* _Task item_: Print the data that follows again, keeping every line exact.

== Supplied entries

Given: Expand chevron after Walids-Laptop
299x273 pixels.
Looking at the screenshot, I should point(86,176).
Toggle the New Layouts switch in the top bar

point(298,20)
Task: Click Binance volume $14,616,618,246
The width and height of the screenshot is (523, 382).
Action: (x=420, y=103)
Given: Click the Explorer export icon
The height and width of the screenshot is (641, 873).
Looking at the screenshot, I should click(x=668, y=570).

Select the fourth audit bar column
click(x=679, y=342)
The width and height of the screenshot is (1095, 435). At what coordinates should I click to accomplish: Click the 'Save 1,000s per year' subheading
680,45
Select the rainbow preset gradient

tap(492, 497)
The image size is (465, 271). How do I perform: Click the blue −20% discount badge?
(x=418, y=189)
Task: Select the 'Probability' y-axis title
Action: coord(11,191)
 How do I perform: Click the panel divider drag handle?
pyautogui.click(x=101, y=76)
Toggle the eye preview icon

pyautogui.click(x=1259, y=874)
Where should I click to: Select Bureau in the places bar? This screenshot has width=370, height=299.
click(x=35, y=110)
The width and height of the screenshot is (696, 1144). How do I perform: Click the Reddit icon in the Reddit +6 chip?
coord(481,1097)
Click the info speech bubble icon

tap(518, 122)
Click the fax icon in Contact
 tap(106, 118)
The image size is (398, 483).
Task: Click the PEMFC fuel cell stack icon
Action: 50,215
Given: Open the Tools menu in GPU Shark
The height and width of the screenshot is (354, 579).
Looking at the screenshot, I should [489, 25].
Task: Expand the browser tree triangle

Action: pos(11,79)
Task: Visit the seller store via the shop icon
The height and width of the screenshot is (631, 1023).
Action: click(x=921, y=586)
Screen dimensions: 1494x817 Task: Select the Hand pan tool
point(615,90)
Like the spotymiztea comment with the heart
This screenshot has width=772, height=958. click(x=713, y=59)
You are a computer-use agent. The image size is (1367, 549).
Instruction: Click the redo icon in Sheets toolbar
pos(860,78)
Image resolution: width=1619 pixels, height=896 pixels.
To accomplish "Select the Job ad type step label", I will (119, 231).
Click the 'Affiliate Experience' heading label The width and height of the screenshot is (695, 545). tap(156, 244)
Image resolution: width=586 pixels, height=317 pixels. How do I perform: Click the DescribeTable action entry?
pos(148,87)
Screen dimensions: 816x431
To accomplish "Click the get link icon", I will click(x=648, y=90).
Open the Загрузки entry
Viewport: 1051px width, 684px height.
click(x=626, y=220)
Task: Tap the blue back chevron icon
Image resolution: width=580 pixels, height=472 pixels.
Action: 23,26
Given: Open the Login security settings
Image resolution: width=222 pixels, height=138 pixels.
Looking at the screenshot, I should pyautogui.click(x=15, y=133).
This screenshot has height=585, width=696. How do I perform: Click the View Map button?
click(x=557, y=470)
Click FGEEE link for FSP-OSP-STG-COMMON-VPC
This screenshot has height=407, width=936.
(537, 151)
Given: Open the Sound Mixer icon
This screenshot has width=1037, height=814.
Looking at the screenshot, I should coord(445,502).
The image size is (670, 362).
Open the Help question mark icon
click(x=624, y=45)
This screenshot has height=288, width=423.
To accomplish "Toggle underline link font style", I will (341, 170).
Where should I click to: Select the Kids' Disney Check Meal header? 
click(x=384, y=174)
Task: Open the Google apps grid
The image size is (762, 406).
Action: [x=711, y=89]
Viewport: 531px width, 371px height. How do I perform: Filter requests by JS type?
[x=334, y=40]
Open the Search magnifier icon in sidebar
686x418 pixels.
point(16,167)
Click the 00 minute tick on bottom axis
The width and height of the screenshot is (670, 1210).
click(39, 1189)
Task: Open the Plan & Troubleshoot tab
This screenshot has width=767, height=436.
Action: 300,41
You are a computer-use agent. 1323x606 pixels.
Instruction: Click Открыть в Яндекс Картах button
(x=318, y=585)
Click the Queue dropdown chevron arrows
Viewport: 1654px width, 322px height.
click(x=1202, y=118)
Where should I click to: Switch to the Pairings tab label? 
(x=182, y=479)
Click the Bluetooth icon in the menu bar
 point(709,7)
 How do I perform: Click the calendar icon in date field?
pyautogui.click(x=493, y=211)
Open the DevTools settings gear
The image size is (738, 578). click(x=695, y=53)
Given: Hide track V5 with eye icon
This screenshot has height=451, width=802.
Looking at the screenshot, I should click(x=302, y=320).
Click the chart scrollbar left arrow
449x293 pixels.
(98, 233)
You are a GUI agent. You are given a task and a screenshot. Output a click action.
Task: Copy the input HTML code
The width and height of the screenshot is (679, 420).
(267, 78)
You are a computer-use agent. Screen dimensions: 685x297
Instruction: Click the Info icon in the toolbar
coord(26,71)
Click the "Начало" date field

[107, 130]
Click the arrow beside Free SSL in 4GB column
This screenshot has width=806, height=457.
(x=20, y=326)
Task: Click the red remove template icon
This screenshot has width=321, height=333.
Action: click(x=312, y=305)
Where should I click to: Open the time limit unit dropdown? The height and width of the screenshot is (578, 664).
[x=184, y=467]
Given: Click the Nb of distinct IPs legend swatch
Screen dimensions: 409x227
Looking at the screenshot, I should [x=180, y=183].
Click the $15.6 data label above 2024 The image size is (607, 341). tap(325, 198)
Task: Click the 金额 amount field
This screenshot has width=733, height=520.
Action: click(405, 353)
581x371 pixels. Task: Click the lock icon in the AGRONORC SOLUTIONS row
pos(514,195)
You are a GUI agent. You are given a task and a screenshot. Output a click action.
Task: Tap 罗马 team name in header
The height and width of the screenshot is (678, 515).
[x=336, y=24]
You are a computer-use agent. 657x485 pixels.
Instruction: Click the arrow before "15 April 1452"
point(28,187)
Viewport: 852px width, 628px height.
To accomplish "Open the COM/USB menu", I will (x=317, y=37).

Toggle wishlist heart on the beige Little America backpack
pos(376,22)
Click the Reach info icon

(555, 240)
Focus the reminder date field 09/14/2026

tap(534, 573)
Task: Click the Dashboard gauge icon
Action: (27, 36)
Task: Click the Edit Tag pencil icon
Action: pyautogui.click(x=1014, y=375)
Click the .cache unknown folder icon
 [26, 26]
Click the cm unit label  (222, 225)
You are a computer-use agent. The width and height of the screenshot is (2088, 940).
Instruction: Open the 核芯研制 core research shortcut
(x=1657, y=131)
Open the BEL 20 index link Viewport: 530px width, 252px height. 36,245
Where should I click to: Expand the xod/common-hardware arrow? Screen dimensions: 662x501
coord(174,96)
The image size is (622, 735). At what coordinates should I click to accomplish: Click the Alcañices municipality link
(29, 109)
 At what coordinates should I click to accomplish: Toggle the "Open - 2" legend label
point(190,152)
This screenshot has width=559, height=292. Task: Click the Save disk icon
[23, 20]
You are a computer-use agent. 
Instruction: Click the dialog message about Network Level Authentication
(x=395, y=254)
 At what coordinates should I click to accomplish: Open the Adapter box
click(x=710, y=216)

====

* _Completed exercise_:
Given: Expand chevron after Walids-Laptop
299x273 pixels.
Looking at the screenshot, I should point(86,176).
Toggle the New Layouts switch in the top bar

point(298,20)
Task: Click Binance volume $14,616,618,246
The width and height of the screenshot is (523, 382).
Action: (x=420, y=103)
Given: Click the Explorer export icon
The height and width of the screenshot is (641, 873).
Looking at the screenshot, I should click(x=668, y=570).

Select the fourth audit bar column
click(x=679, y=342)
The width and height of the screenshot is (1095, 435). At what coordinates should I click to accomplish: Click the 'Save 1,000s per year' subheading
680,45
Select the rainbow preset gradient

tap(492, 497)
The image size is (465, 271). How do I perform: Click the blue −20% discount badge?
(x=418, y=189)
Task: Select the 'Probability' y-axis title
Action: coord(11,191)
 How do I perform: Click the panel divider drag handle?
pyautogui.click(x=101, y=76)
Toggle the eye preview icon

pyautogui.click(x=1259, y=874)
Where should I click to: Select Bureau in the places bar? This screenshot has width=370, height=299.
click(x=35, y=110)
The width and height of the screenshot is (696, 1144). How do I perform: Click the Reddit icon in the Reddit +6 chip?
coord(481,1097)
Click the info speech bubble icon

tap(518, 122)
Click the fax icon in Contact
 tap(106, 118)
The image size is (398, 483).
Task: Click the PEMFC fuel cell stack icon
Action: 50,215
Given: Open the Tools menu in GPU Shark
The height and width of the screenshot is (354, 579).
Looking at the screenshot, I should [489, 25].
Task: Expand the browser tree triangle

Action: pos(11,79)
Task: Visit the seller store via the shop icon
The height and width of the screenshot is (631, 1023).
Action: click(x=921, y=586)
Screen dimensions: 1494x817 Task: Select the Hand pan tool
point(615,90)
Like the spotymiztea comment with the heart
This screenshot has width=772, height=958. click(x=713, y=59)
You are a computer-use agent. The image size is (1367, 549).
Instruction: Click the redo icon in Sheets toolbar
pos(860,78)
Image resolution: width=1619 pixels, height=896 pixels.
To accomplish "Select the Job ad type step label", I will (119, 231).
Click the 'Affiliate Experience' heading label The width and height of the screenshot is (695, 545). tap(156, 244)
Image resolution: width=586 pixels, height=317 pixels. How do I perform: Click the DescribeTable action entry?
pos(148,87)
Screen dimensions: 816x431
To accomplish "Click the get link icon", I will click(x=648, y=90).
Open the Загрузки entry
Viewport: 1051px width, 684px height.
click(x=626, y=220)
Task: Tap the blue back chevron icon
Image resolution: width=580 pixels, height=472 pixels.
Action: 23,26
Given: Open the Login security settings
Image resolution: width=222 pixels, height=138 pixels.
Looking at the screenshot, I should pyautogui.click(x=15, y=133).
This screenshot has height=585, width=696. How do I perform: Click the View Map button?
click(x=557, y=470)
Click FGEEE link for FSP-OSP-STG-COMMON-VPC
This screenshot has height=407, width=936.
(537, 151)
Given: Open the Sound Mixer icon
This screenshot has width=1037, height=814.
Looking at the screenshot, I should coord(445,502).
The image size is (670, 362).
Open the Help question mark icon
click(x=624, y=45)
This screenshot has height=288, width=423.
To accomplish "Toggle underline link font style", I will (341, 170).
Where should I click to: Select the Kids' Disney Check Meal header? 
click(x=384, y=174)
Task: Open the Google apps grid
The image size is (762, 406).
Action: [x=711, y=89]
Viewport: 531px width, 371px height. How do I perform: Filter requests by JS type?
[x=334, y=40]
Open the Search magnifier icon in sidebar
686x418 pixels.
point(16,167)
Click the 00 minute tick on bottom axis
The width and height of the screenshot is (670, 1210).
click(39, 1189)
Task: Open the Plan & Troubleshoot tab
This screenshot has width=767, height=436.
Action: 300,41
You are a computer-use agent. 1323x606 pixels.
Instruction: Click Открыть в Яндекс Картах button
(x=318, y=585)
Click the Queue dropdown chevron arrows
Viewport: 1654px width, 322px height.
click(x=1202, y=118)
Where should I click to: Switch to the Pairings tab label? 
(x=182, y=479)
Click the Bluetooth icon in the menu bar
 point(709,7)
 How do I perform: Click the calendar icon in date field?
pyautogui.click(x=493, y=211)
Open the DevTools settings gear
The image size is (738, 578). click(x=695, y=53)
Given: Hide track V5 with eye icon
This screenshot has height=451, width=802.
Looking at the screenshot, I should click(x=302, y=320).
Click the chart scrollbar left arrow
449x293 pixels.
(98, 233)
You are a GUI agent. You are given a task and a screenshot. Output a click action.
Task: Copy the input HTML code
The width and height of the screenshot is (679, 420).
(267, 78)
You are a computer-use agent. Screen dimensions: 685x297
Instruction: Click the Info icon in the toolbar
coord(26,71)
Click the "Начало" date field

[107, 130]
Click the arrow beside Free SSL in 4GB column
This screenshot has width=806, height=457.
(x=20, y=326)
Task: Click the red remove template icon
This screenshot has width=321, height=333.
Action: click(x=312, y=305)
Where should I click to: Open the time limit unit dropdown? The height and width of the screenshot is (578, 664).
[x=184, y=467]
Given: Click the Nb of distinct IPs legend swatch
Screen dimensions: 409x227
Looking at the screenshot, I should [x=180, y=183].
Click the $15.6 data label above 2024 The image size is (607, 341). tap(325, 198)
Task: Click the 金额 amount field
This screenshot has width=733, height=520.
Action: click(405, 353)
581x371 pixels. Task: Click the lock icon in the AGRONORC SOLUTIONS row
pos(514,195)
You are a GUI agent. You are given a task and a screenshot. Output a click action.
Task: Tap 罗马 team name in header
The height and width of the screenshot is (678, 515).
[x=336, y=24]
You are a computer-use agent. 657x485 pixels.
Instruction: Click the arrow before "15 April 1452"
point(28,187)
Viewport: 852px width, 628px height.
To accomplish "Open the COM/USB menu", I will (x=317, y=37).

Toggle wishlist heart on the beige Little America backpack
pos(376,22)
Click the Reach info icon

(555, 240)
Focus the reminder date field 09/14/2026

tap(534, 573)
Task: Click the Dashboard gauge icon
Action: (27, 36)
Task: Click the Edit Tag pencil icon
Action: pyautogui.click(x=1014, y=375)
Click the .cache unknown folder icon
 [26, 26]
Click the cm unit label  (222, 225)
You are a computer-use agent. The width and height of the screenshot is (2088, 940).
Instruction: Open the 核芯研制 core research shortcut
(x=1657, y=131)
Open the BEL 20 index link Viewport: 530px width, 252px height. 36,245
Where should I click to: Expand the xod/common-hardware arrow? Screen dimensions: 662x501
coord(174,96)
The image size is (622, 735). At what coordinates should I click to accomplish: Click the Alcañices municipality link
(29, 109)
 At what coordinates should I click to accomplish: Toggle the "Open - 2" legend label
point(190,152)
This screenshot has width=559, height=292. Task: Click the Save disk icon
[23, 20]
You are a computer-use agent. 
Instruction: Click the dialog message about Network Level Authentication
(x=395, y=254)
 At what coordinates should I click to accomplish: Open the Adapter box
click(x=710, y=216)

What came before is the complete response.